If you thought the Iranian hostage crisis was bad, just wait till Pakistan falls apart
I’m a little concerned about developments in Pakistan. More than a little concerned actually. This is easily the number one spot on the planet where all hell could break out in the near future. And by all hell, I mean a major war, possibly even a nuclear war. Usually when our leaders in Washington make hysterical claims about some grave danger we face overseas, they are exaggerating for their own propaganda purposes. In the case of the unravelling situation in Pakistan, Washington may be misstating the problem and ignoring the role they played in creating it, but there is no doubt it is a problem.
First of all, what’s going on? Well, the Pakistani government has been cutting deals with militants in its border regions. In fact Pakistan has basically ceded control of parts of Pakistan within 100 miles of the capitol to Taliban militants. Oh my. Instability has been spreading throughout Pakistan for a number of reasons. A collapsing economy. Indian meddling. Pakistan was basically forced to join a war against the Taliban that they weren’t enthusiastic about to begin with, and their war effort is falling apart. And there seems to be no doubt that America’s rocket attacks are turning Pakistanis against the USA and their own government in large umbers. This is one of the amazing examples of how war supporters have fatal tunnel vision, they can rant and rave about the rocket attacks Gaza and how even one rocket justifies Israel’s military violence, yet they can’t grasp that firing rockets into Pakistan is going to piss the Pakistanis off in the same way so many Israelis are outraged.
In any event, I digress. Adding to the problem in a huge way are the comments of our leaders in Washington. Both Clinton and General Petraeus have recently lectured the Pakistanis on how they are conducting themselves with their rebellious border provinces. Clinton was particularly harsh, basically accusing the Pakistanis of abdicating to the Taliban. Quick poll, how would Americans react if some foreign leader lectured us and told us we had to do things their way or else? To put it mildly, people would be rushing to American leaders who told the foreign leaders to butt out.
Which leads to the conclusion that Washington is trying to destabilize Pakistan, maybe with hopes of inspiring a military coup. At the very least these comments aren’t helping, and are a propaganda godsend for the Taliban and other such groups. I mean, for seven years now we have been losing ground in this part of the world, while the power and influence of our chosen enemies is increasing. Yet our only response is more troops and more threats and more rocket attacks … the very things that have been destabilizing the region for years?
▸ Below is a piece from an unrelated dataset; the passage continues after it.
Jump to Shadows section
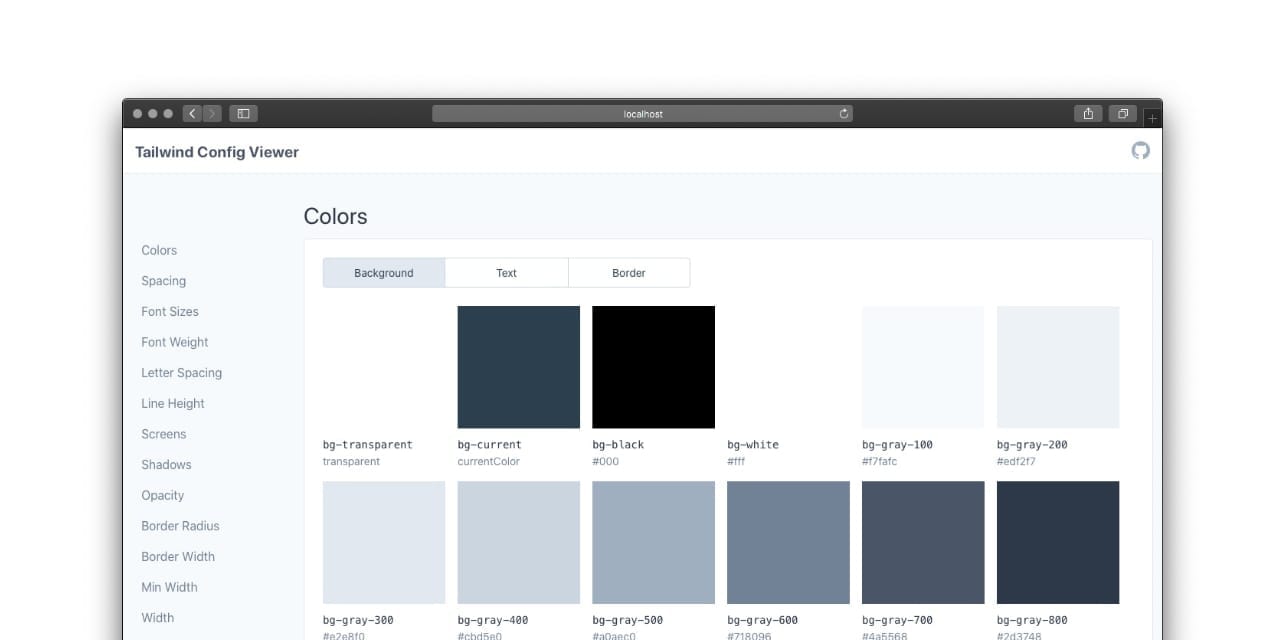 coord(166,465)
God only knows what is going to happen, but at least the chances of nuclear weapons falling into the hands of the Taliban or the like is small. The Pakistani army retains very tight control of them, they no more want the Taliban to have the bomb than the USA does. And if it seems that an Islamic revolution is sweeping Pakistan, there’s no doubt that the USA /India/Israel would take military attack to destroy the Pakistani nuclear arsenal … very possibly with the support of the Pakistani military. Still, that would only add more fuel to the fire.
In some ways what most disturbs me about this mess is that western thinking on the subject never seems to change. For two centuries now British and then American armies have periodically marched through the region trying to impose our version of secular reality on them, and despite two centuries of bloody failure, we just keep doing the same thing and expecting a different result.
Maybe this will all work out OK. Obama does seem to be a little more inclined to diplomacy than Bush. A little. However, he seems to have the same blind spot as everyone in Washington regarding spending on war, no price is too high. (Well, no price in American dollars and foreign blood.) I don’t see how we can possibly invade and occupy Pakistan, yet we seem determined to forge a course where abject surrender or massive war are our only options. This is not a sound geopolitical strategy.
Maybe I’ll write a post of the ten biggest blunders in the “War on Terror,” that could be fun. Stay safe everyone and have a great weekend.
(The above image is claimed as Public Domain under British copyright law as it was executed prior to 1939. The author is unknown. It’s a nineteenth century painting of the Battle of Maiwand, where in 1880 an Afghan warlord defeated a British army in one of the few victories of an Asian army over a western one in the nineteenth century. Just another example of our endless penchant for pouring European blood on the ground in foreign parts.)